▶ _EXERCISE_
Count the lines in the items below that contain the string "Squeeze", with case counting. Reply with the number only.
--- start DATA SUPPLIED ---
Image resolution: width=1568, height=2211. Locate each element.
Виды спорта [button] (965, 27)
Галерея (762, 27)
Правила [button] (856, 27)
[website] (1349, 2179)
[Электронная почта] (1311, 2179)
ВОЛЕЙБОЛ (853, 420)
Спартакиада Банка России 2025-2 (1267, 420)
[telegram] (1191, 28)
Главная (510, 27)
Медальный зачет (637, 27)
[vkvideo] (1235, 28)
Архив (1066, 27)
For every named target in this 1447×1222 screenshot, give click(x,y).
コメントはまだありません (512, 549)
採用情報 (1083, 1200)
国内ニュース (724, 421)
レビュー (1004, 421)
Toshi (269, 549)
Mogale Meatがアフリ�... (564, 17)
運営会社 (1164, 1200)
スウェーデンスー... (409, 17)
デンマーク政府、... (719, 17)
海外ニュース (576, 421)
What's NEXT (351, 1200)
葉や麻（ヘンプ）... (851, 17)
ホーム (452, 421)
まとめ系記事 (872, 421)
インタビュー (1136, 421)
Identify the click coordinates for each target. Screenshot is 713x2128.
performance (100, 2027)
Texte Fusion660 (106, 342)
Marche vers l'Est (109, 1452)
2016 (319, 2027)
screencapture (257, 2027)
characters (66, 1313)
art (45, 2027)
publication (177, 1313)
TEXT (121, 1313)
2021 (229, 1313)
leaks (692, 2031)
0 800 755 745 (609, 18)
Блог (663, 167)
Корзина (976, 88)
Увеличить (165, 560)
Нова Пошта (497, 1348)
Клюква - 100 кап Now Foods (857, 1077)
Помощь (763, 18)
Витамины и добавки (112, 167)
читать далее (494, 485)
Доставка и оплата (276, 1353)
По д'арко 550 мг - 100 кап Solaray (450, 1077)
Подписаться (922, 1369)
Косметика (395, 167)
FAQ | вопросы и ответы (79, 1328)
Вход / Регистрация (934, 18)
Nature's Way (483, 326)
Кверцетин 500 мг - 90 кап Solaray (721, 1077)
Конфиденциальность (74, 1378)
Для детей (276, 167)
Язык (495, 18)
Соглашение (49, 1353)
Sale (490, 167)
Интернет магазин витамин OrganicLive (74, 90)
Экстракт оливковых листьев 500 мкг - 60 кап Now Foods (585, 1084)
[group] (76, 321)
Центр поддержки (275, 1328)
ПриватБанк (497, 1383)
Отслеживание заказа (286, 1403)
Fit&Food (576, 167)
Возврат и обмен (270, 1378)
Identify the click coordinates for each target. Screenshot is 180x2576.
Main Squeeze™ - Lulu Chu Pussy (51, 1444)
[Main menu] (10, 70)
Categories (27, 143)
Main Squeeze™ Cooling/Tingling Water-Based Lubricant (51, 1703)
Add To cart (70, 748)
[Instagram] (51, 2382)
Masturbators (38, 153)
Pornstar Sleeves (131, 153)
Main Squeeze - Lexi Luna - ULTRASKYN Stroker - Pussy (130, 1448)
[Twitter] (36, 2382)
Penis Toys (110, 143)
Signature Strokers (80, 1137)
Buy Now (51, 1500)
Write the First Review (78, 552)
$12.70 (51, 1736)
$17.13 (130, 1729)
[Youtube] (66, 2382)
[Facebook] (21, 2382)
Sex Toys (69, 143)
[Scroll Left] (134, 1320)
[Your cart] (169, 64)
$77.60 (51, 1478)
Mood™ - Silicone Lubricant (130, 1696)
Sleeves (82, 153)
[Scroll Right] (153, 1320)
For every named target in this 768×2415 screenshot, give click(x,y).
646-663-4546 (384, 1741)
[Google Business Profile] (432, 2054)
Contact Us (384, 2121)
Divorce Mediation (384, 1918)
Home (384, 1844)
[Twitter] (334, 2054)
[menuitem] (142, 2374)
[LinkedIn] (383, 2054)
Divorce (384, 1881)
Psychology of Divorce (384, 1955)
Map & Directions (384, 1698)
--- end DATA SUPPLIED ---
▶ _THE RESPONSE_
3